Ecrire, ou comment l’inspiration vient aux mots

J’ai tant de monde dans la tête que me mettre des contraintes d’écriture ne m’a jamais tentée et plutôt même rebutée. Et puis je suis allée traîner sur un blog qui propose d’écrire sous contrainte chaque jour à partir de neuf mots. Etonnamment je me suis prise au jeu, contrainte libératrice, j’en suis à ma troisième participation aujourd’hui.

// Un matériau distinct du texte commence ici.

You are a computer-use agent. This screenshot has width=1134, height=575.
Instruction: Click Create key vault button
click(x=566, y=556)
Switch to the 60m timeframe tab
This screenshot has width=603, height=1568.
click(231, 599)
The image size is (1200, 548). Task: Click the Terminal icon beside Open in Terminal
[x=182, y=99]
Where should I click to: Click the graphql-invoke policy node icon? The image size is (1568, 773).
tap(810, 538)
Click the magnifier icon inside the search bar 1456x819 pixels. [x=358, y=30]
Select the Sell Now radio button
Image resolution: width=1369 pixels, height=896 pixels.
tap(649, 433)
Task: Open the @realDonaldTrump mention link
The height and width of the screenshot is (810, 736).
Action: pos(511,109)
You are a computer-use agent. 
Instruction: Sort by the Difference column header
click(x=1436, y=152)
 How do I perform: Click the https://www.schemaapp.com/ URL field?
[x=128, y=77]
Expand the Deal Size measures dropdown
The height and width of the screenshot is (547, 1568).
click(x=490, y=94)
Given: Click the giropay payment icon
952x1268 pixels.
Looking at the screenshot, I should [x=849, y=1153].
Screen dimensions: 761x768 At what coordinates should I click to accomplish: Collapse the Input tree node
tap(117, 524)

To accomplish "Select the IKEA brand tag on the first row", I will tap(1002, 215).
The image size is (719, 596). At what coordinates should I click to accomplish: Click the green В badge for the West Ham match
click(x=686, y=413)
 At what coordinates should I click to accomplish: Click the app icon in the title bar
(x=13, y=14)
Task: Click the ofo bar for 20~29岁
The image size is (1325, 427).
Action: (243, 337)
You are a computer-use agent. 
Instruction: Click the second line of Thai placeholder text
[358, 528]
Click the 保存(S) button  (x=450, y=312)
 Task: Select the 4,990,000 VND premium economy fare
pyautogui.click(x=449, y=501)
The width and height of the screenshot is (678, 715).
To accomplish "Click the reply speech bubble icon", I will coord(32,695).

Il faut dire aussi que j’y ai vu la possibilité d’ajouter des fragments à l’histoire de Béatrice commencée sur le bocal (petit rappel s’il est besoin en cliquant sur ce lien). Ce que j’ai fait sur mes deux premières participations. Mais sur les mots du jour 28 (parfaits pour Béatrice), c’est Loretta qui s’est imposée, souhaitant évoquer un souvenir de sa vie avec Cyprien. Conciliante, Béa se retirait sans crêpage de neurones et laissait Loretta à ses réminiscences.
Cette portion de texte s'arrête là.